Lemon Panna Cotta is a very easy keto dessert to make. It does not require a lot of time or skill and it can be very impressive. Panna cotta is a cream based gelatin dessert, so if you can make jello, you can make panna cotta! It will impress your friends a lot more and the creaminess will taste a lot better than the artificially flavored jello gelatin.

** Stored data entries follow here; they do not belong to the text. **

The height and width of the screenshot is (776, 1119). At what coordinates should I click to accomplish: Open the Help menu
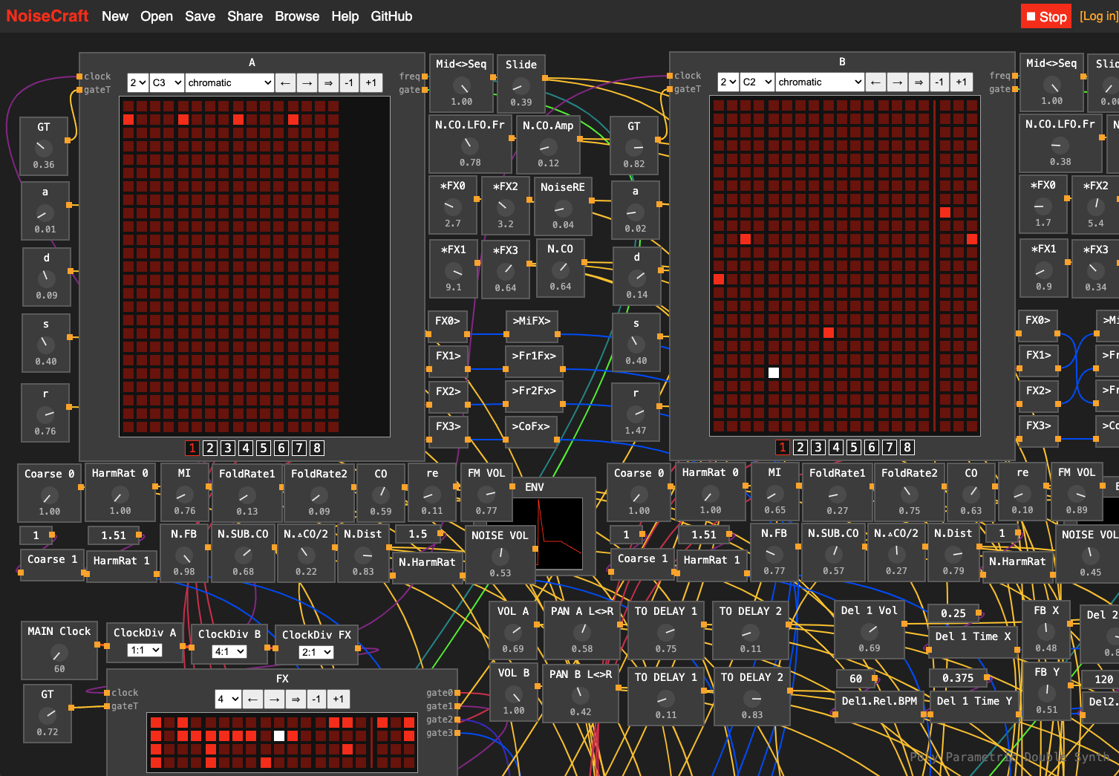click(345, 16)
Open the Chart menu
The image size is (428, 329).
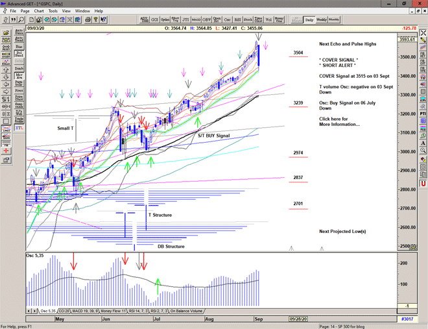[39, 11]
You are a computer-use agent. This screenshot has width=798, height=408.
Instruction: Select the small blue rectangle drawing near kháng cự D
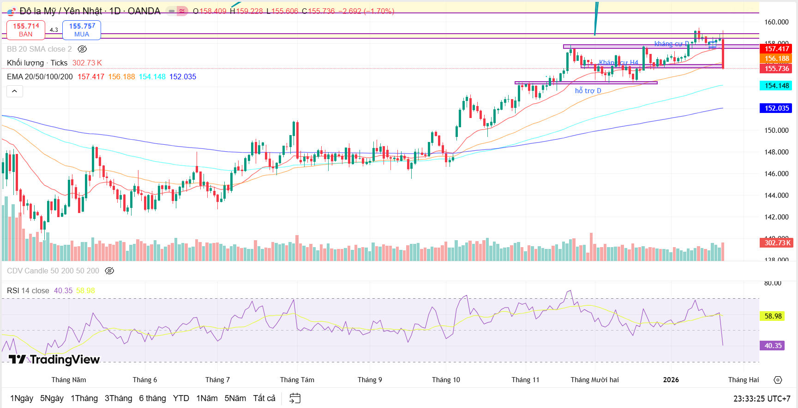pos(713,45)
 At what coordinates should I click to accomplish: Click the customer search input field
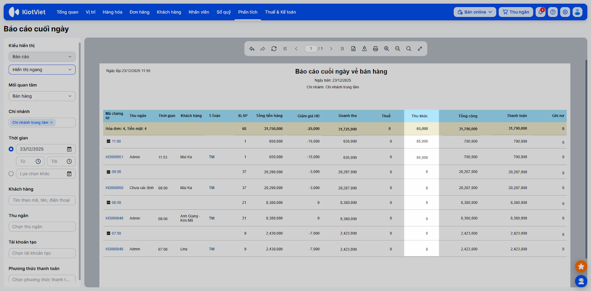click(42, 201)
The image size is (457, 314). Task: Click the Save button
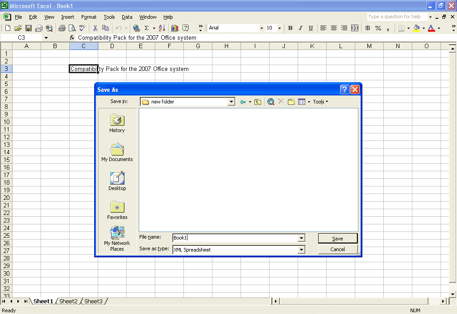pos(337,238)
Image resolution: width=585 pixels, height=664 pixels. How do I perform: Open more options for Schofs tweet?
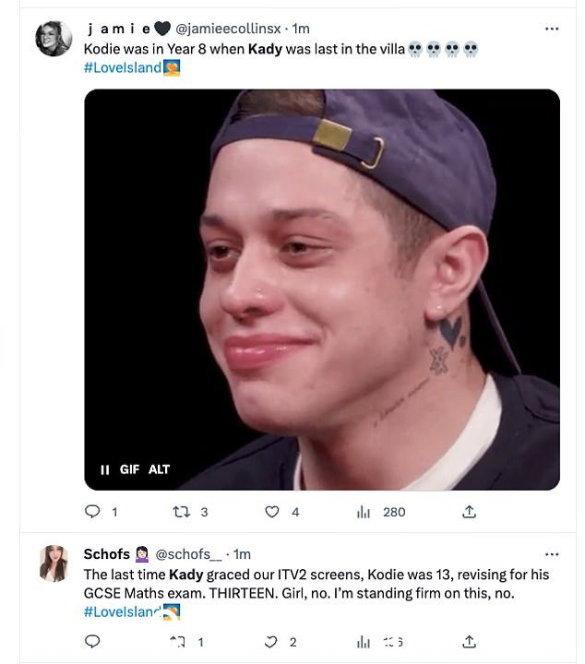(552, 554)
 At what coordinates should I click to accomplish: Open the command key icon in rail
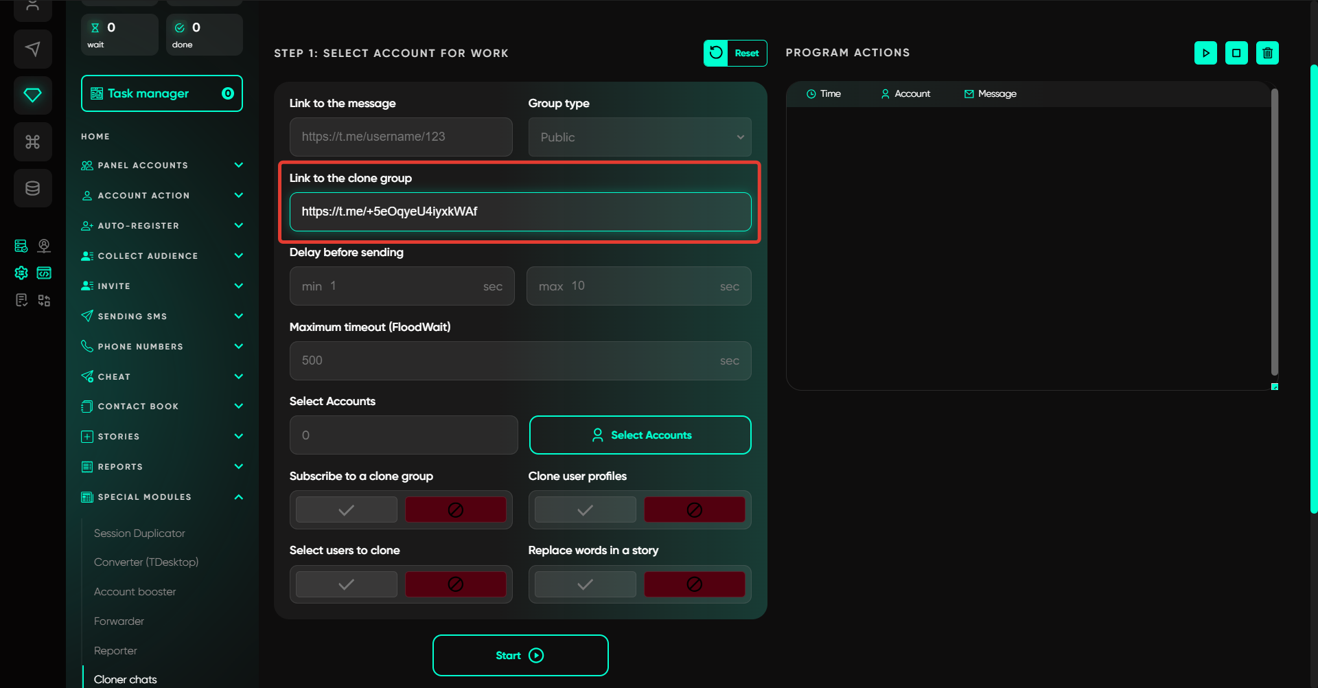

With only four ingredients and a preparation time of about 10 minutes, lemon panna cotta is a quick keto dessert. It is my go-to keto dessert or snack! Easy to make and very low in carbohydrates.

Ingredients:

  • 1 can coconut milk
  • 2 tablespoons gelatin
  • 2 tablespoons Swerve (or zero carbohydrate sweetener to taste)
  • Juice of 1 whole lemon

Directions:

In a saucepan, pour in the coconut milk. Turn on to medium heat. As the coconut milk is heating up, add the gelatin and stir with a whisk. Squeeze the lemon juice into the saucepan. Add the 2 tablespoons of zero carbohydrate sweetener. Whisk and bring to a boil. Once boiling, take off heat and divide into 5 dessert dishes. Refrigerate for two hours. Garnish with strawberries or blueberries to keep it keto. Enjoy!